Per sconfiggere il virus del Covid-19 potrebbe essere necessaria una nuova dose di vaccino, quella che nel ciclo vaccinale equivarrebbe alla quarta somministrazione del farmaco contro il coronavirus. Ad avviare i test sull’ennesimo richiamo c’è Israele, apripista nella sperimentazione dei vaccini, ma dai dati che emergono non è escluso che una quarta dose potrebbe rivelarsi necessaria per far fronte alle sempre più numerose mutazioni del virus che stanno prendendo piede in tutto il mondo fino a diventare dominanti.
A sottolinearlo è anche il direttore di Malattie infettive del Gemelli Roberto Cauda, che intervenuto ad Agorà su Rai3 ha spiegato: “La quarta dose, al di là di quel che può essere l’efficacia della terza dose che sicuramente darà effetti importanti, penso che potrebbe essere necessaria se verranno allestiti dei vaccini che tengano conto delle varianti e che quindi sarebbero più performanti nei confronti della protezione. I dati di Israele saranno importanti, ma se loro hanno cominciato a farla è evidente che, se non per tutti, per alcune categorie potrebbe essere utile”.

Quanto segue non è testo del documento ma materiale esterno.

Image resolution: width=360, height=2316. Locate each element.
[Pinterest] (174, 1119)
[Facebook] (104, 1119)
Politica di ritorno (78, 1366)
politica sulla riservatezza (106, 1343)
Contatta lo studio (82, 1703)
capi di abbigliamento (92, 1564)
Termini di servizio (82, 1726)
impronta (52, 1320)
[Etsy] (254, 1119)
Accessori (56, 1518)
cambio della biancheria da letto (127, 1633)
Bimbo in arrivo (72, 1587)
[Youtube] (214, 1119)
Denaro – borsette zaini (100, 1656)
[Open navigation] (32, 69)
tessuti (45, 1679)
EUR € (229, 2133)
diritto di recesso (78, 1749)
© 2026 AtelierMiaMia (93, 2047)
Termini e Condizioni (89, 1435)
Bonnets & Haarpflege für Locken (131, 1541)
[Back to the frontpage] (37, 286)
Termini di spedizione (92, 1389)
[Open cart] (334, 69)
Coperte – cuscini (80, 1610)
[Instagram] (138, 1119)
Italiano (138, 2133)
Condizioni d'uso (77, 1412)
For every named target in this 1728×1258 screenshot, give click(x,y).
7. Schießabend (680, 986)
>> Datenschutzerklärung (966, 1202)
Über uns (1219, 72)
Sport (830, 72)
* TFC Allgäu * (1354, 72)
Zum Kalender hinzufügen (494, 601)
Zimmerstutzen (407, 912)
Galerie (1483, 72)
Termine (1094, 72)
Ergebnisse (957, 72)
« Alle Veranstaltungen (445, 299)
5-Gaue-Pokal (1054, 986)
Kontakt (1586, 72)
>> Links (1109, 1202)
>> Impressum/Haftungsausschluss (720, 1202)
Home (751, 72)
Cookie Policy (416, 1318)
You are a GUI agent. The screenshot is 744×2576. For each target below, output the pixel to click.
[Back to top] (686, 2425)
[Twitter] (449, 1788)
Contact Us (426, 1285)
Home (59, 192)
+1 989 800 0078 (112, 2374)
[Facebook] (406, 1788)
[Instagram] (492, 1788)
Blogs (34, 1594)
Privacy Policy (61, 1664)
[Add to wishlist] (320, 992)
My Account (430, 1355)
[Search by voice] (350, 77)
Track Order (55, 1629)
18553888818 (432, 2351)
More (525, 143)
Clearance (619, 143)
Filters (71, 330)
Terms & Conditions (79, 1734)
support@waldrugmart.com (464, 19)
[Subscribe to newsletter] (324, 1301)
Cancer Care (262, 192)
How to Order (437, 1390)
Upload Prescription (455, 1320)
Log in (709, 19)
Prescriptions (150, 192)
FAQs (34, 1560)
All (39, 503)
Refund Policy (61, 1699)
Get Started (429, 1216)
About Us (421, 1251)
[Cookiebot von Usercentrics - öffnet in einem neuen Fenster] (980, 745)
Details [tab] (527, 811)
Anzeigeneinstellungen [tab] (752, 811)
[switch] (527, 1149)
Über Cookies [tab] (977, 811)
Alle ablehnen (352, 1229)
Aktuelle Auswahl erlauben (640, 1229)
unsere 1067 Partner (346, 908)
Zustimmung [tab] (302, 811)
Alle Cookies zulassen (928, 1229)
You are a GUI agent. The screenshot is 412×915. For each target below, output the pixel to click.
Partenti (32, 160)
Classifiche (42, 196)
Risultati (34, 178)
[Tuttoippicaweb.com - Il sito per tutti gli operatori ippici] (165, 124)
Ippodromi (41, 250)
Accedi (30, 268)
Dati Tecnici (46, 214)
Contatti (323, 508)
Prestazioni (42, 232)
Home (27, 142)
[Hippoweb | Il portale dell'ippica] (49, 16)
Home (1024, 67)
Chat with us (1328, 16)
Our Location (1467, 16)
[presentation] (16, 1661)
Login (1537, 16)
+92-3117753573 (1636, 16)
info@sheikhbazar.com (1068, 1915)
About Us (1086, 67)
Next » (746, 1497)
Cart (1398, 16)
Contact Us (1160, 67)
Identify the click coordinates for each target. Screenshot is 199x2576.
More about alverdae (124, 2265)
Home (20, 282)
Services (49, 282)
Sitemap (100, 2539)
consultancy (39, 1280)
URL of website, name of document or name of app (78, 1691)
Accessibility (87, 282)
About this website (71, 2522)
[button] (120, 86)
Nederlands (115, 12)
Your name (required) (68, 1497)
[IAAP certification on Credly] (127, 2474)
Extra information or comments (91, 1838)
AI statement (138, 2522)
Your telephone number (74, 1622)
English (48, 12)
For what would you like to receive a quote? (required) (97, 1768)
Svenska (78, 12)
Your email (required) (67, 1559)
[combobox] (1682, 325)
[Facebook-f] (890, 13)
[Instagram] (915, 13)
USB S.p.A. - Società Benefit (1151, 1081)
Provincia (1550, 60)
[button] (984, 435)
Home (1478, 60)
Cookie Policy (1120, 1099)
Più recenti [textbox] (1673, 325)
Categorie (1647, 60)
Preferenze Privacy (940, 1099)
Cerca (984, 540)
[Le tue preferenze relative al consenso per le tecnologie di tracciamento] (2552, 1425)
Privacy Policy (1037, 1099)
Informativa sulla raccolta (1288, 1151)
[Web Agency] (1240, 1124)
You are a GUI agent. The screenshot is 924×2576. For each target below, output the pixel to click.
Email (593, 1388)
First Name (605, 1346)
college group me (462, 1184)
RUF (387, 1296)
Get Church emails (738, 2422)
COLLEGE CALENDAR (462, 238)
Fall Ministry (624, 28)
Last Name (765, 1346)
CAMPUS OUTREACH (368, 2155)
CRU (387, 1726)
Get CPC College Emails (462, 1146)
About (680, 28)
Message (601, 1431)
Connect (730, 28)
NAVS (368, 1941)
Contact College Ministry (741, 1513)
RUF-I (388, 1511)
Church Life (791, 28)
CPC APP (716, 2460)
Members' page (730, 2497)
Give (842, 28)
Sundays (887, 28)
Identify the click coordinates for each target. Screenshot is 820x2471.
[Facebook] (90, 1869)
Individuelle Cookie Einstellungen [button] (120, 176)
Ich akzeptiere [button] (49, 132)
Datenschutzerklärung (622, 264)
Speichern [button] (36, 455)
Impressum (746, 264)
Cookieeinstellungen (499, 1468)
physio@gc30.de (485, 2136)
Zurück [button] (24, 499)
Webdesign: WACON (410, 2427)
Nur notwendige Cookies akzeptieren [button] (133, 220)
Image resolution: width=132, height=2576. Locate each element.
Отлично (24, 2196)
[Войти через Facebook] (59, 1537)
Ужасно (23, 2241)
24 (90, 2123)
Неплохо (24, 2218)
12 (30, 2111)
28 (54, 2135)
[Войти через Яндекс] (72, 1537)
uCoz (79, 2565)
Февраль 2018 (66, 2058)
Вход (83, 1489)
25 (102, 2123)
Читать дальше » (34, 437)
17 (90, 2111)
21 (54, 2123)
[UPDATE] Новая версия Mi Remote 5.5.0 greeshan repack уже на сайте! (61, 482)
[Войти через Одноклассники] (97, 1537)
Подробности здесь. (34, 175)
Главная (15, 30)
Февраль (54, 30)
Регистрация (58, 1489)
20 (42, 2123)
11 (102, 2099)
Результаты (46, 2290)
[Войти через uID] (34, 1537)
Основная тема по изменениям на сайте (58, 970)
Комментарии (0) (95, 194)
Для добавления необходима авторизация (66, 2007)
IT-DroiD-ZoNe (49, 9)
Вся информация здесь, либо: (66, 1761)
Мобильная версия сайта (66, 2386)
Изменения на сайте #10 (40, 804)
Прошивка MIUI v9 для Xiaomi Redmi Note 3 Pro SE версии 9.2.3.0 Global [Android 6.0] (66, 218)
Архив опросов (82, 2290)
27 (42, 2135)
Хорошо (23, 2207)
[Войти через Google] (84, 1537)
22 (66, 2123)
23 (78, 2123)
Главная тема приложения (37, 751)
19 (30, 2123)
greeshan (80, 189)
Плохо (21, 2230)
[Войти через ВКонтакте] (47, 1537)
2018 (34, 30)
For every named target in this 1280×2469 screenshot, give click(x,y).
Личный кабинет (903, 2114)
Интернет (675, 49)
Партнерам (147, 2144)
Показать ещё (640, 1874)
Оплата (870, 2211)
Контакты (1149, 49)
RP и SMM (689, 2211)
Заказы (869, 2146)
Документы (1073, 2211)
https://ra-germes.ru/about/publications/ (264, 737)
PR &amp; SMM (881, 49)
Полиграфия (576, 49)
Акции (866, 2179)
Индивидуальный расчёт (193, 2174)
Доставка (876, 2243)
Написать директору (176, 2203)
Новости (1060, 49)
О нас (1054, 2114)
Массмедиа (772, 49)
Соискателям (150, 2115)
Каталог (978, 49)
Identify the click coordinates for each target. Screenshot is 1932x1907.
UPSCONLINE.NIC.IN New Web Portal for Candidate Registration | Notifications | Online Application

QUARTA DOSE VACCINO, LE PREOCCUPAZIONI DEGLI ESPERTI
“La riduzione delle vaccinazioni sull’età pediatrica non è una buona notizia. Un contagio su 4 è al di sotto dei 20 anni. Non dobbiamo desistere dall’immunizzarci contro Covid” ha sottolineato Cauda. Il direttore di Malattie infettive del Gemelli ha poi spiegato: “Auspico che il 2022 sia Covid-free, se non tutto, almeno parte dell’anno. Ma intanto fanno paura i 170mila contagi registrati ieri in Italia, che crescono di settimana in settimana in percentuale del 150%, e il numero dei decessi. Io credo che il picco possa essere fra metà e fine gennaio“.
“In Francia vediamo 300 mila contagi al giorno, in Usa un milione. Abbiamo una situazione piuttosto difficile che richiede prese di posizione rapide per poter cercare di fronteggiarla, anche se noi sappiamo che l’unico modo per poter avere una vera e propria barriera nei confronti di questa diffusione del virus è rappresentato del vaccino- ha proseguito Cauda-. Studi indicano che Omicron dà forme meno gravi, ma quando la platea dei contagiati è così ampia è chiaro che anche l’1% di forme gravi determina quello stress che stiamo vedendo su ospedali e terapie intensive e quell’aumento dei decessi”.